■ **Your goal**
With the pictures left out, return exactly the lines from the one containing "242x258 pixels. Task: Expand" through the end of the listing below.

--- START ---

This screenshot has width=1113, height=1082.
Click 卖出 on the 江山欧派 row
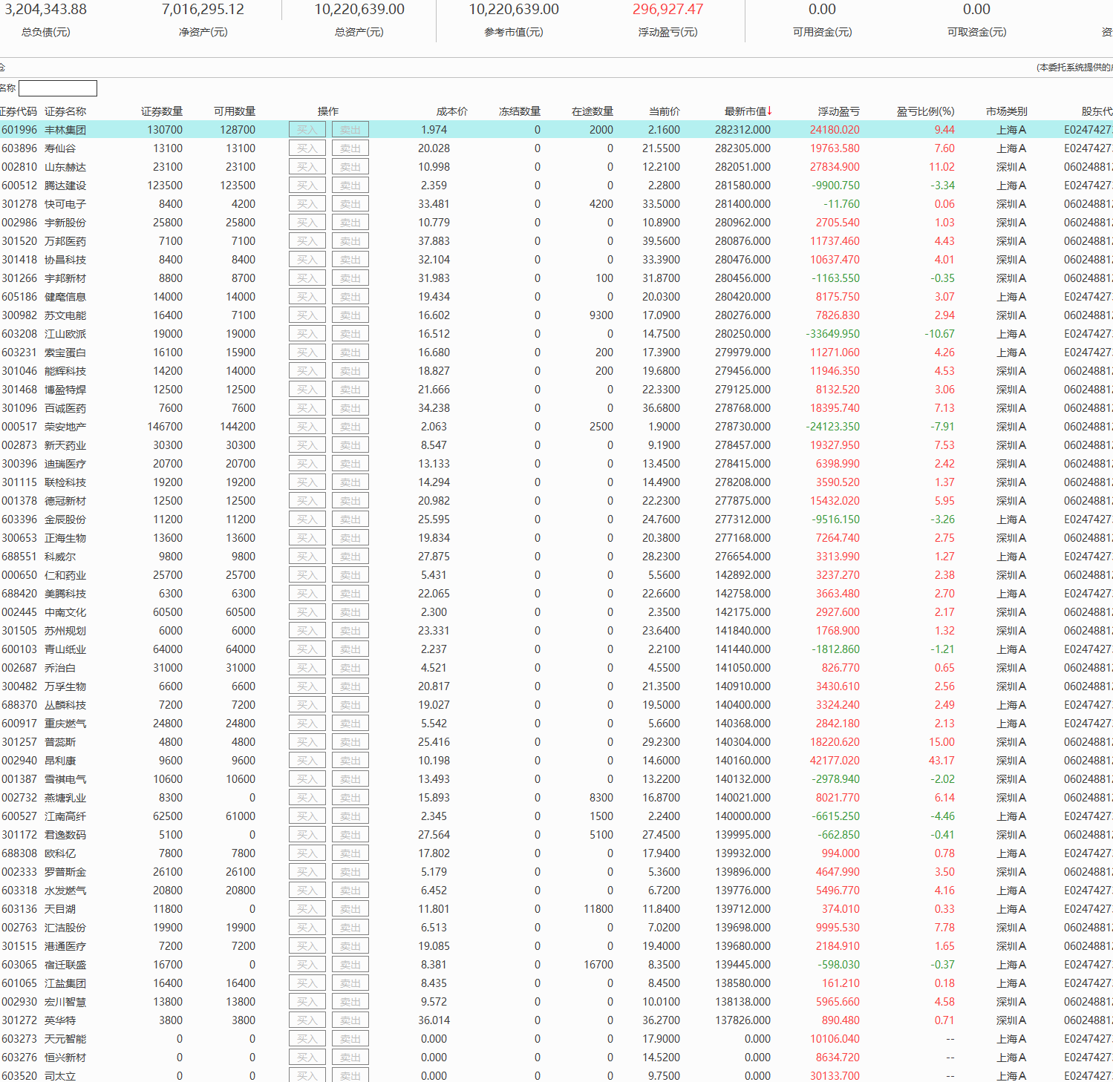[x=350, y=334]
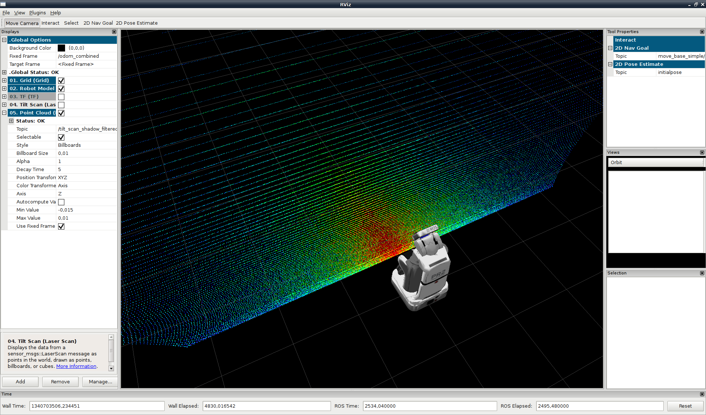Expand the Global Options tree item

click(x=4, y=39)
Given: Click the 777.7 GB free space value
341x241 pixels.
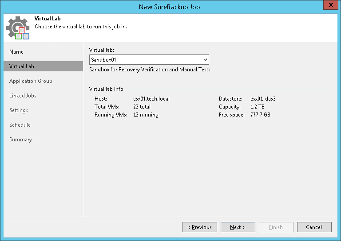Looking at the screenshot, I should [x=260, y=115].
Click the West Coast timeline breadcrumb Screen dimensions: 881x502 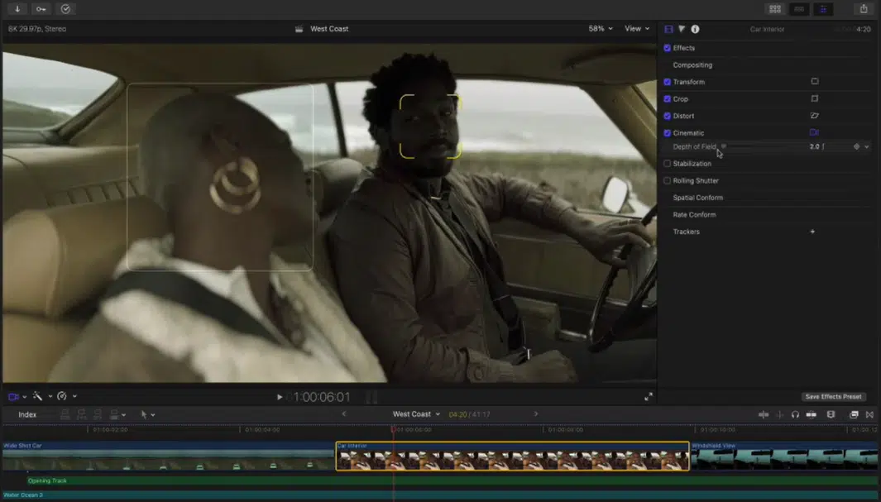pos(414,414)
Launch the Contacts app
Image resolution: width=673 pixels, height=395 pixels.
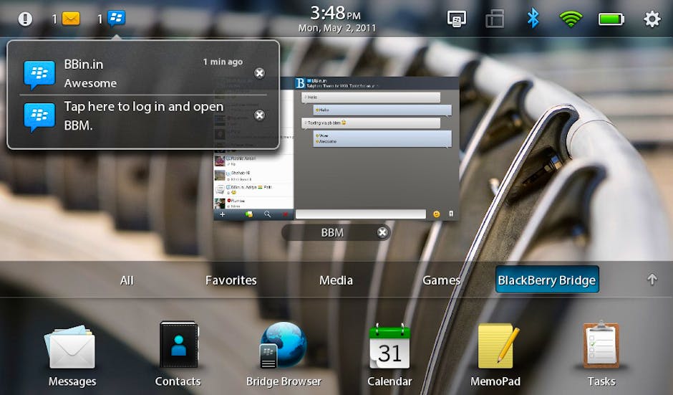tap(178, 348)
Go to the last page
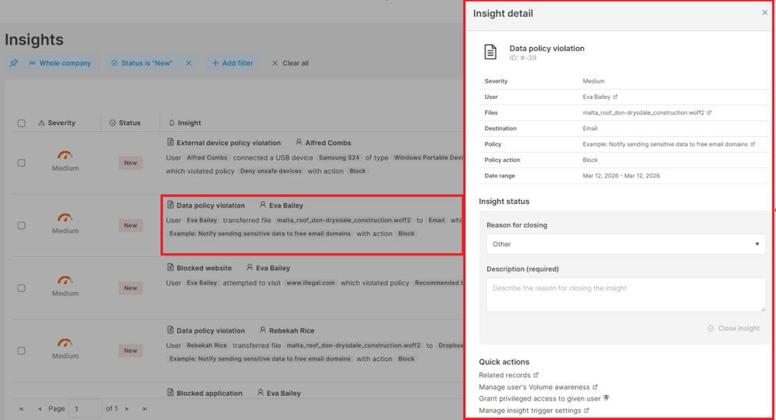 click(144, 408)
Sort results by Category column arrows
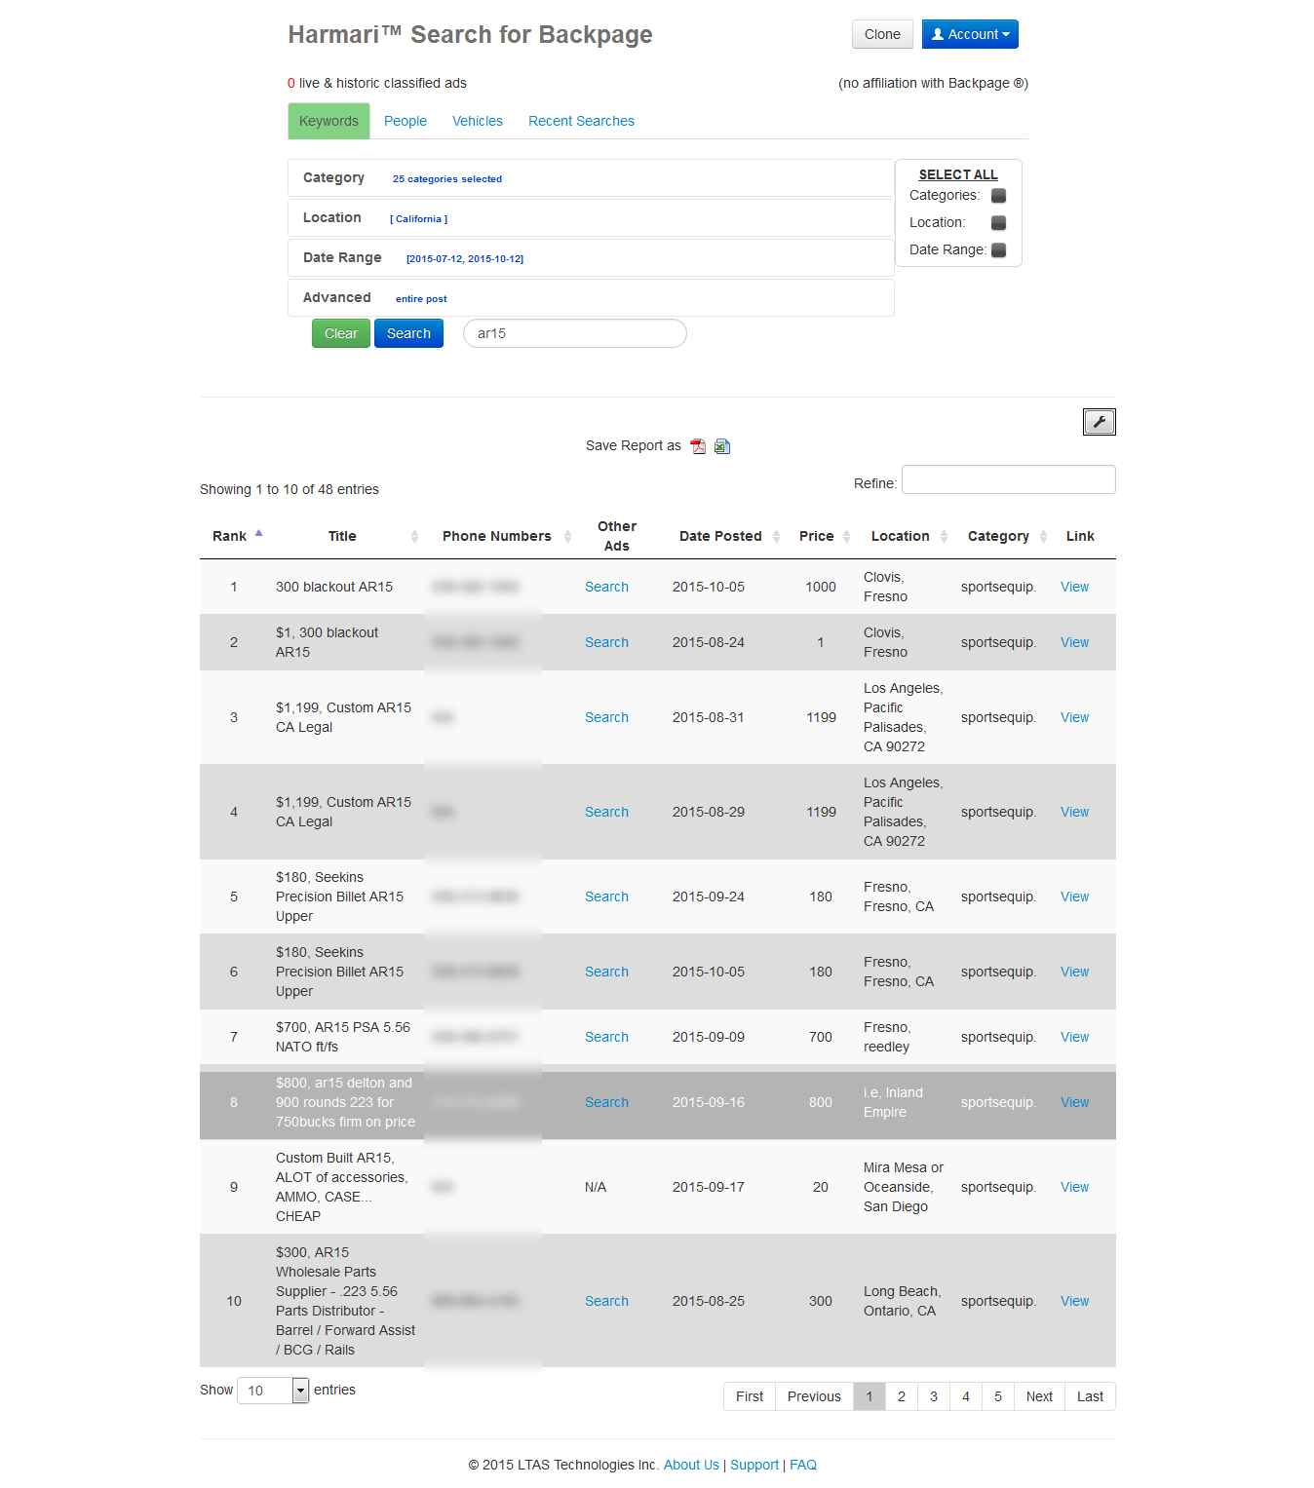This screenshot has height=1488, width=1314. (1043, 536)
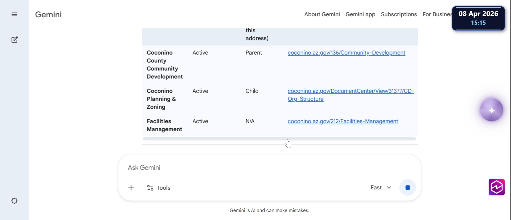Screen dimensions: 511x220
Task: Open the Facilities-Management link
Action: (x=343, y=121)
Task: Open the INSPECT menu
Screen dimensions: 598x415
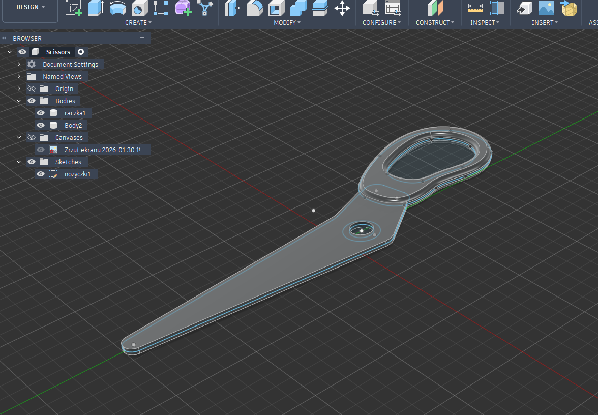Action: tap(484, 22)
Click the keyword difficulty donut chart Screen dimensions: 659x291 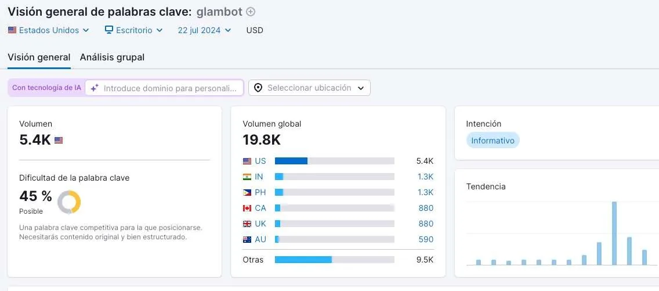click(x=69, y=202)
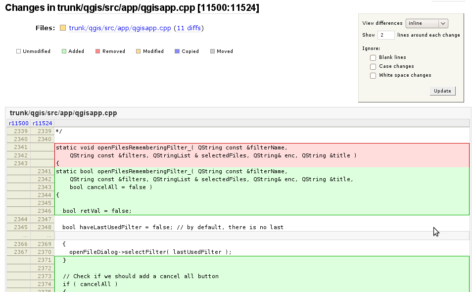
Task: Open revision r11500 column link
Action: (x=19, y=123)
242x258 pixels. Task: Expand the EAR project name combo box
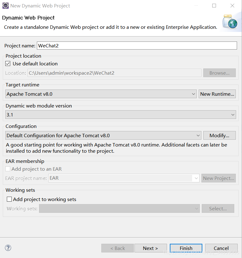click(x=124, y=178)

--- END ---

■ **Expected answer**
242x258 pixels. Task: Expand the EAR project name combo box
click(x=124, y=178)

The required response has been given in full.